Google Apps is full of powerful admin roles, which each serve different functions. The Reseller Admin, for instance, specifically manages resold customers. A Services Administrator handles products and devices that you've enabled to work with your Google Apps account. Help Desk Admins can reset passwords for non-admins and view user profiles. Groups Administrators manage Google Groups.
The User Management Administrator is perhaps the most versatile account type, short of the Super Admin. The User Management Admin manages accounts for non-admin users, and can rename them, change their passwords, create and delete user accounts and so on.
It may seem tempting to give Super Admin privileges to the account that handles User Management to your company -- after all, if your trusted admin is already handling user accounts, why not put a little more on their plate? But that doesn't seem like as tempting of a strategy once you understand the full power of the Super Admin role.

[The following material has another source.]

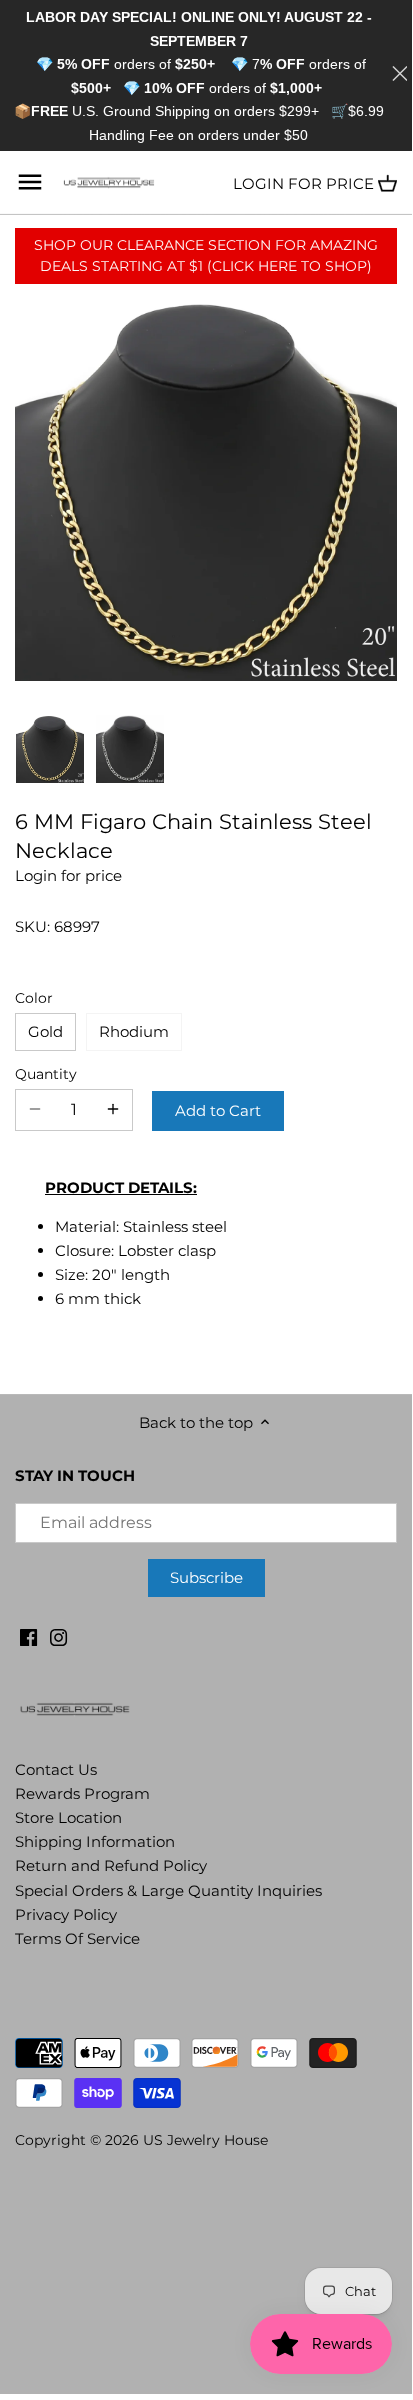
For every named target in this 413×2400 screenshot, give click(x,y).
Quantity (46, 1074)
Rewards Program (82, 1793)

Your Super Admin essentially holds power over all other admins in your system, and wields remarkable power over your company's Google Apps as a whole. On the most basic level, a Super Admin administers other admins' accounts -- giving and revoking admin access, resetting administrators' passwords, and so forth. And if an User Management Admin accidentally deletes a user account, only the Super Admin can restore it.
But the power of a Super Admin goes far beyond this. For instance, a Super Admin can create and modify the organizational units that provide Google Apps access and privileges to users. The Super Admin can also search through an organization's email logs, and can modify your billing options for its Google Apps account.
It should be clear that the Super Admin's role is incredibly powerful, and not quite like the privileges given to any other Google Apps admin. An inexperienced Super Admin, or a simple error made by a Super Admin account, can do a lot of damage. And if your business' Super Admin account gets hacked, the results will almost certainly be devastating.
Most savvy Linux admins know not to use a superuser account for their everyday needs. The risk of doing accidental damage to your system is too great, and if your superuser account gets hacked, you're in trouble.
For that same reason, you shouldn't give a Super Admin privileges to an account one of your users logs into every day. It's too powerful, and there's too much of a risk for errors at best, or mischief at worst.
Instead, give Super Admin privileges to a special account, which isn't logged into for any other purposes. Make sure this account's username and password are carefully secured, and that only a few highly trusted admins have access to that information. Make sure to change this account's password regularly, just as you would any other accounts' passwords.
Google advises that you not give Super Admin privileges to any user, unless they've been serving as an admin for a Google Apps account for at least six months. This may not be an option, depending on the size or age of your company, and the waters get muddier when you consider that your Google Apps account must have at least one Super Admin. But that guideline should give you an idea of the level of trust you're giving someone, when you give them Super Admin privileges or access to a dedicated Super Admin account.
Your Super Admin is perhaps the most powerful user in your system, but due to the admin's highly specialized role, this power is easily overlooked. Don't make that mistake. Take your company's Super Admin positions seriously. Make a dedicated account for Super Admin use, and make sure that that account's information is carefully guarded. Otherwise, you put your company's security at serious risk.